In D19863#426441, @trasz wrote:

But I don't see how the patch increases the number of locks/unlocks. Could you explain?

I did not count exact number of locks you take, but you now lock per segment, and do this more than once. So the number of locks taken is O(num of segments) instead of O(1).

That said, even if we assume that executables all have one segment (in fact two), then there is still more locks after your patch. I did not checked this.

In D19863#426594, @kib wrote:

In D19863#426441, @trasz wrote:

But I don't see how the patch increases the number of locks/unlocks. Could you explain?

I did not count exact number of locks you take, but you now lock per segment, and do this more than once. So the number of locks taken is O(num of segments) instead of O(1).

And that's the part I don't get - where? From what I see, the lock is taken once, around load_sections().

That said, even if we assume that executables all have one segment (in fact two), then there is still more locks after your patch. I did not checked this.

There is one additional lock, at the end - we have to return with an exclusive lock held. I'll think about this some more.

sys/kern/imgact_elf.c
661	Thanks; committed separately.

trasz marked an inline comment as done.Apr 10 2019, 10:24 AM

In D19863#426603, @trasz wrote:

In D19863#426594, @kib wrote:

In D19863#426441, @trasz wrote:

But I don't see how the patch increases the number of locks/unlocks. Could you explain?

I did not count exact number of locks you take, but you now lock per segment, and do this more than once. So the number of locks taken is O(num of segments) instead of O(1).

And that's the part I don't get - where? From what I see, the lock is taken once, around load_sections().

That said, even if we assume that executables all have one segment (in fact two), then there is still more locks after your patch. I did not checked this.

There is one additional lock, at the end - we have to return with an exclusive lock held. I'll think about this some more.

Each vn_rdwr() without NODELOCKED takes the vnode lock.

In D19863#426612, @kib wrote:

In D19863#426603, @trasz wrote:

In D19863#426594, @kib wrote:

In D19863#426441, @trasz wrote:

But I don't see how the patch increases the number of locks/unlocks. Could you explain?

I did not count exact number of locks you take, but you now lock per segment, and do this more than once. So the number of locks taken is O(num of segments) instead of O(1).

And that's the part I don't get - where? From what I see, the lock is taken once, around load_sections().

That said, even if we assume that executables all have one segment (in fact two), then there is still more locks after your patch. I did not checked this.

There is one additional lock, at the end - we have to return with an exclusive lock held. I'll think about this some more.

Each vn_rdwr() without NODELOCKED takes the vnode lock.
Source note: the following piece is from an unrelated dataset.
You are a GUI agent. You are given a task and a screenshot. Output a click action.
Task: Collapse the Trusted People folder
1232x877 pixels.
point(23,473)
But previously we were dropping and picking up the lock just before, to call malloc(9), so this should equal out?

In D19863#426613, @trasz wrote:

But previously we were dropping and picking up the lock just before, to call malloc(9), so this should equal out?

We only drop lock for the malloc, where the layout of the binary is unusual, i.e. either note of phdr segments are not in the first page. There, we can do the trick, if this is what bothers you:

 ptr = malloc(M_NOWAIT);
 if (ptr == NULL) {
    VOP_UNLOCK();
    ptr = malloc(M_WAITOK);
    vn_lock(LK_RETRY);
}

This would eliminate all unlocks except under the memory stress, even for the weird binaries.
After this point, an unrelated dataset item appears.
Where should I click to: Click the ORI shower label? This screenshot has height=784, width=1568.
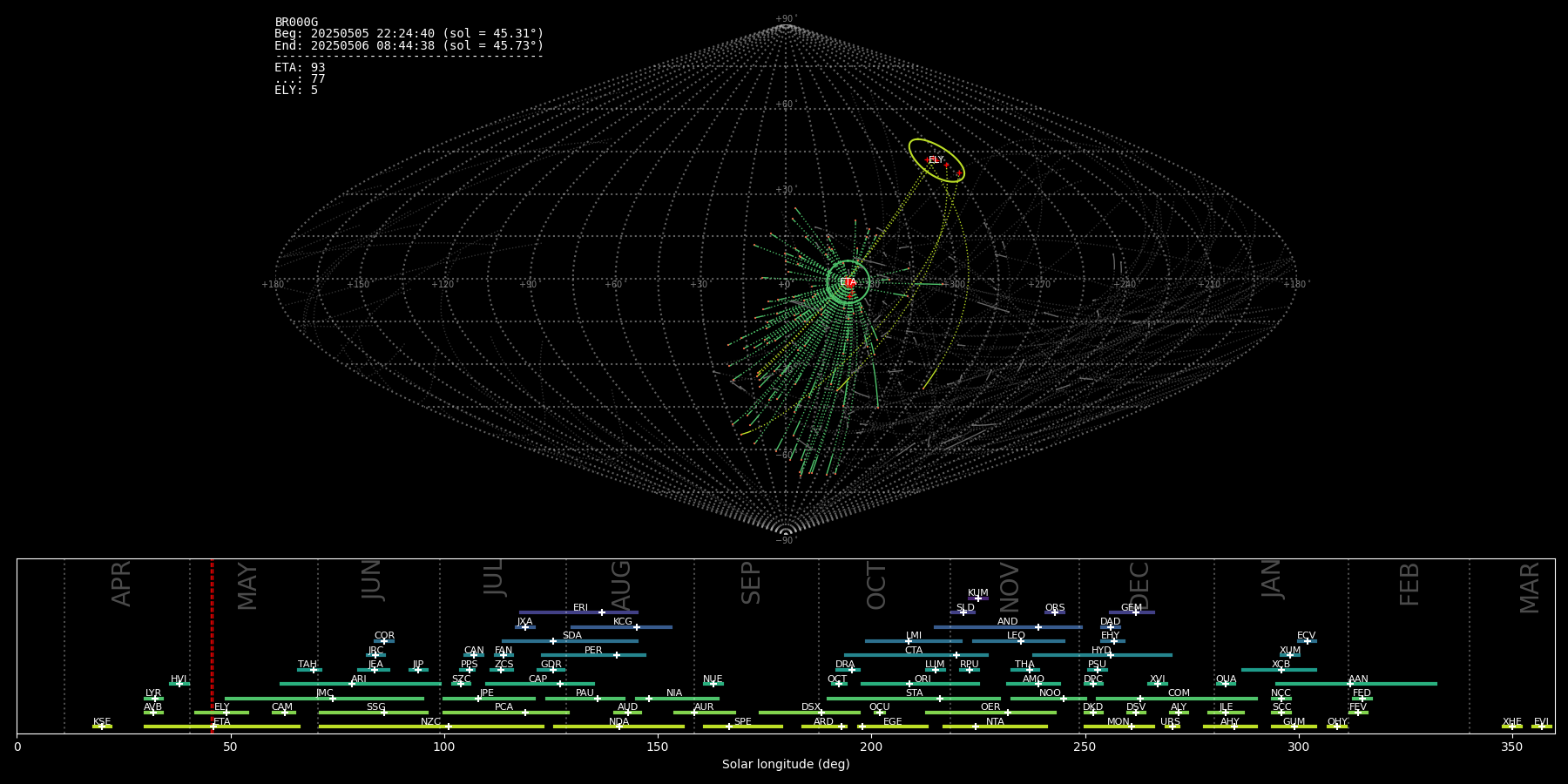click(923, 679)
In D19863#426660, @kib wrote:

In D19863#426613, @trasz wrote:

But previously we were dropping and picking up the lock just before, to call malloc(9), so this should equal out?
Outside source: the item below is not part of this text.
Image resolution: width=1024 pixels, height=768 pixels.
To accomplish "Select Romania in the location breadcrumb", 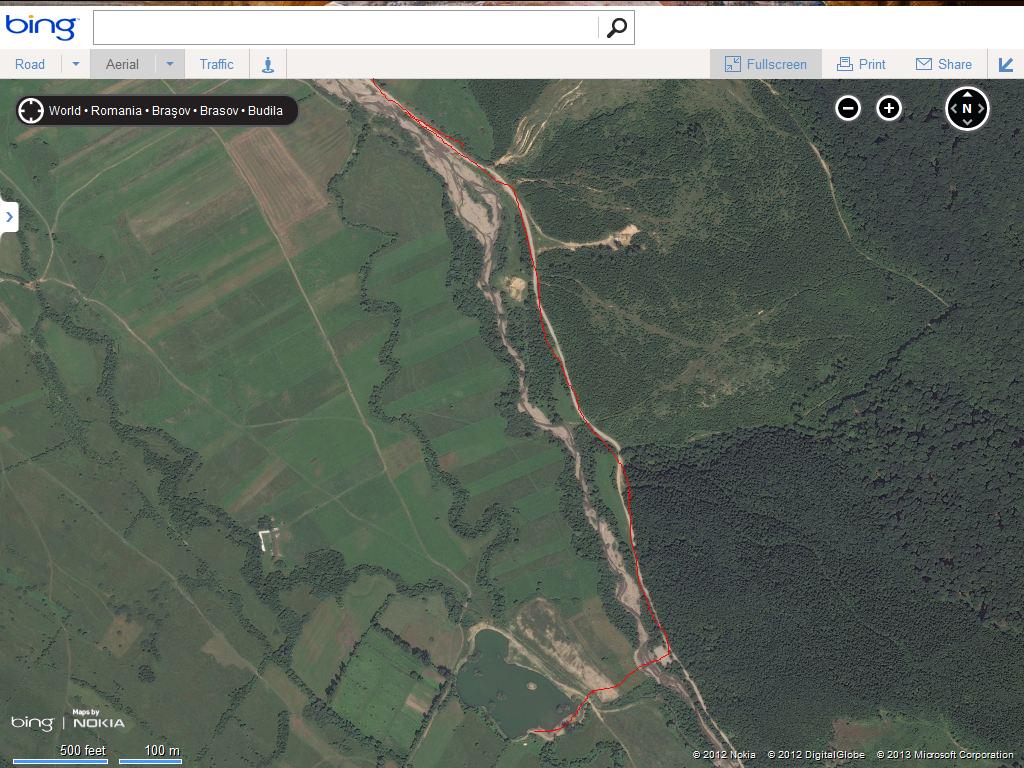I will coord(116,110).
We only drop lock for the malloc, where the layout of the binary is unusual, i.e. either note of phdr segments are not in the first page.

But we also only call vn_rdwr in the exact same situations.

There, we can do the trick, if this is what bothers you:
 ptr = malloc(M_NOWAIT);
 if (ptr == NULL) {
    VOP_UNLOCK();
    ptr = malloc(M_WAITOK);
    vn_lock(LK_RETRY);
}
This would eliminate all unlocks except under the memory stress, even for the weird binaries.

But it would still leave the whole thing under exclusive lock.

Rework.

Harbormaster completed remote builds in B23633: Diff 56109.Apr 11 2019, 8:36 PM

trasz edited the summary of this revision. (Show Details)Apr 11 2019, 8:42 PM

I still fail to understand why the change is needed.

sys/kern/imgact_elf.c
1145	Now look at this (and previous) goto ret.

In D19863#427073, @kib wrote:

I still fail to understand why the change is needed.

It reduces lock coverage. I have another patch (on top of this one), which moves load_sections() to the very end, which reduces lock coverage even more and gets rid of one lock/unlock pair.

sys/kern/imgact_elf.c
1145	Yeah, just noticed that.

Slightly less obviously buggy version.

Harbormaster completed remote builds in B23636: Diff 56112.Apr 11 2019, 9:14 PM

Also note the updated description at the top.

kib added inline comments.Apr 12 2019, 9:36 AM

sys/kern/imgact_elf.c
1042	Do not add 'locked', it makes reasoning about the code impossible. Perhaps add 'ret_unlocked' at the very end, which would lock the vnode and goto ret.
1075	If I was forced to do this change, I would move unlock there, instead of the beginning of the function.

trasz added inline comments.Apr 12 2019, 12:13 PM

sys/kern/imgact_elf.c
1042	That would be much worse, imho. Look at error handling in do_execve(). How does the 'locked' variable make things harder to follow? Its meaning is quite obvious - iff it's true, the vp is locked.
1075	But why? It would make it less obvious that the lock is not really needed at all on entry to this function.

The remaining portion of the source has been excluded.